Moreover, we are also product of many more things – The human code we are born with, the parents we are born with – the geographic place / the country, the schooling & education, the home environment, the parents’ role in upbringing and the society we live in and many more…
We may be talking about more than 10 factors which eventually shape us what we are. So we can well understand why we act the way we do – sometimes shy & reserved, sometimes outspoken & bold, sometimes logical & methodical & sometimes vague and intuitive…
The understanding of these psychological personality types actually also helps to understand ourselves better – whether by nature we are good communicators or we need to learn the ropes more to overcome our weaknesses.
However, the fact remains, that most of the misgivings & misunderstandings resulting in bitter relationships like divorces, fights, murders, battles and even wars, happen to spring out of extreme lack of proper communication, opposing ideologies, hatred, hostility & enmity.
In order to achieve a healthy & peaceful relationships, we should endeavor to know little bit about the science & art of communication.

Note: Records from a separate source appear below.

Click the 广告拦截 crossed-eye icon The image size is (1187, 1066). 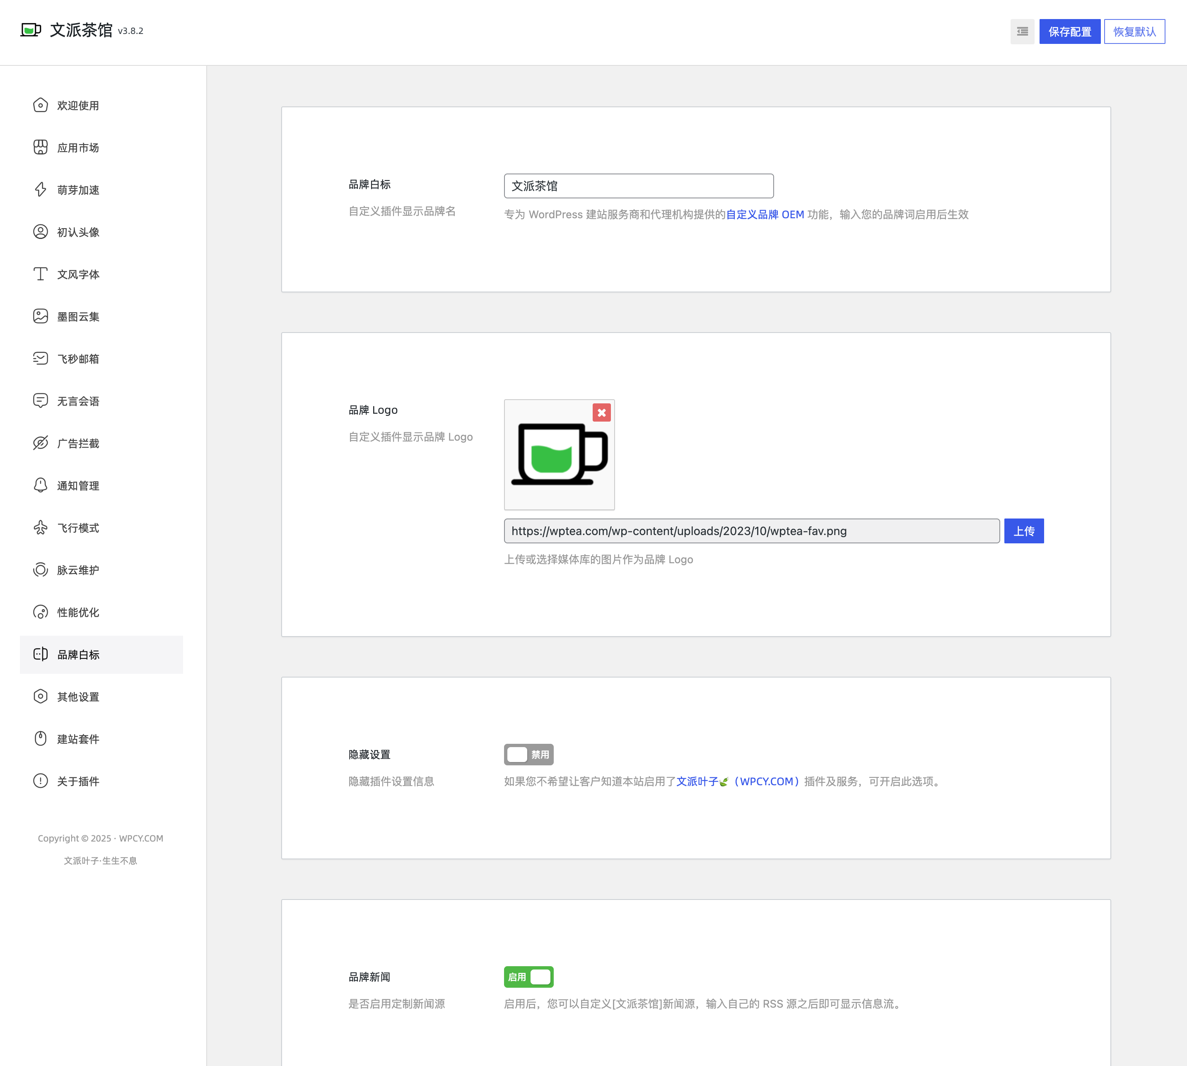coord(40,443)
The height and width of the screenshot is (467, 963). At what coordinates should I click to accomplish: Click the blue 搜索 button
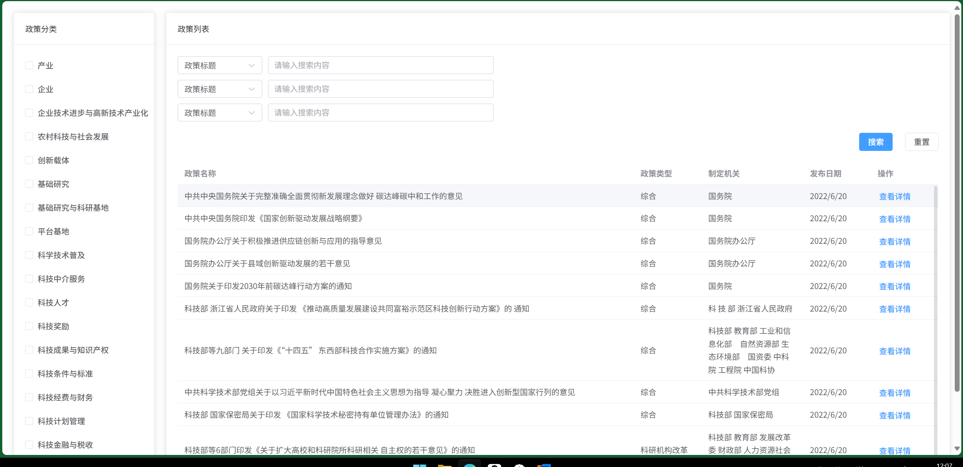click(x=875, y=142)
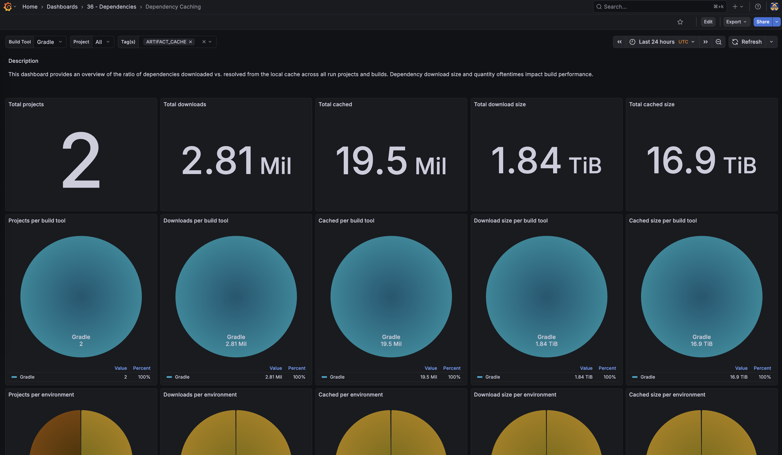Navigate to Dashboards via the breadcrumb
The width and height of the screenshot is (782, 455).
click(x=62, y=7)
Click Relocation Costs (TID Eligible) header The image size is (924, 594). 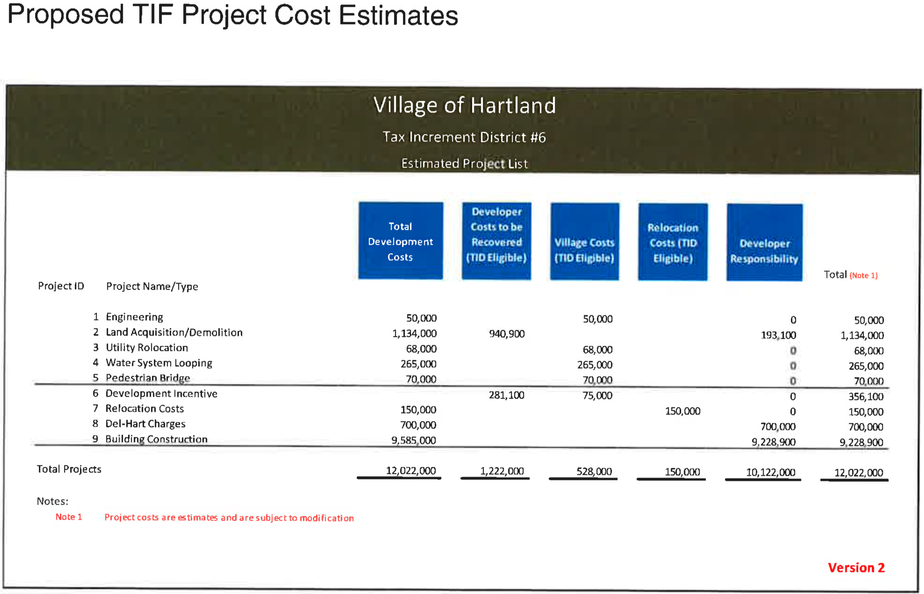(673, 242)
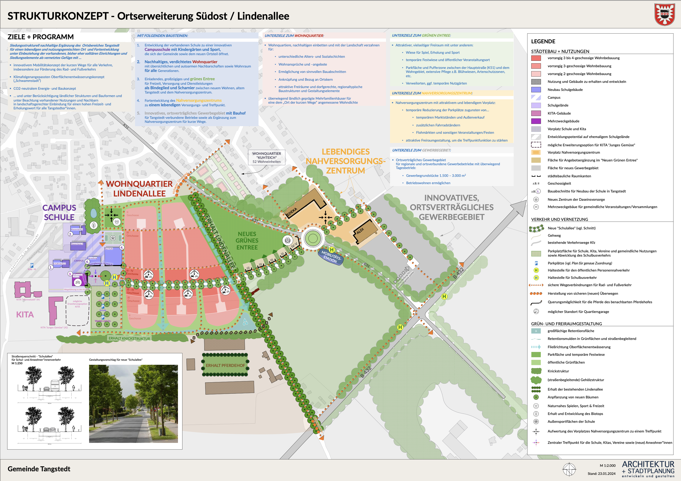The width and height of the screenshot is (681, 481).
Task: Open the Schulallee tree-lined street photo
Action: coord(133,404)
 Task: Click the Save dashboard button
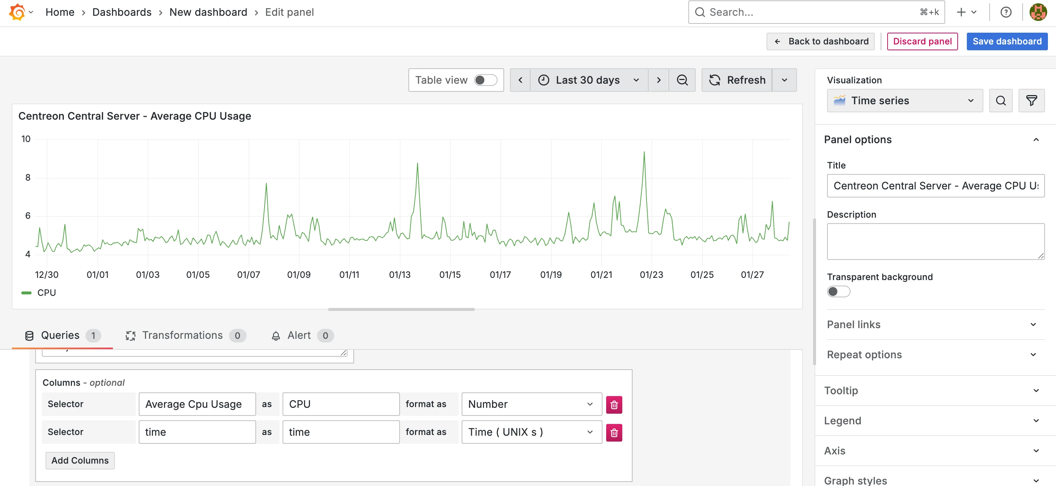[1006, 41]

It is commonly understood that Communication is 55% body language, 38% tone and 7% words.
Furthermore, to improve the level of communication in our practical lives, as an individual, we have to understand the following four major tools of effective communication:
We start our lives (when we are infants) with hearing or listening, then we start talking or speaking, then at the third stage in schools, we start reading and finally at the fourth stage we learn the skills of writing.
It requires that you should be patient first to remain quiet and let the other person say out with all the emotions – and not to be interrupted in between. Moreover, active listening requires an attentive listening attitude by actually nodding and leaning forward. These gestures will provide the non verbal cues that the speaker is being properly listened to.
The language should be clear while speaking which the recipients should understand, it should be delivered in a balanced pace, and the accentuation in the voice should reflect emotion and concern. Attention to all such elements will help to create an impact while you speak.
Reading should be for the purpose of understanding the ‘meaning’ and getting involved and having an absorbing experience. Mere skimming the surface or cramming may not serve the purpose; it is short-lived and will evaporate soon from the mind.
As it says – whatever you do, ‘do it from your heart’ – well it aptly applies on the skill of writing. This skill is very much in the domain of an ‘art’ that is also one of the reasons that we have very few ‘good writers’.
Although, the awareness & mastery in these four tools of communication are important for proper & effective communication, however, most of the time, in our daily lives, we are using only two – Listening & Speaking. Even then, if we start to improve these two skills, we can improve our lives & relationships with better results.
We should try to keep on improving in these skills simply because it really benefits us; whether we go for a job interview, for any office presentation, any professional interaction, any business dealing, any personal conversations between friends & relatives or even handling difficult people or situations.
With conscious awareness & mastery of these communication tools, you will gradually experience that you will start gaining an edge, with new found realization that there actually exists a lot of power in ‘effective communication’.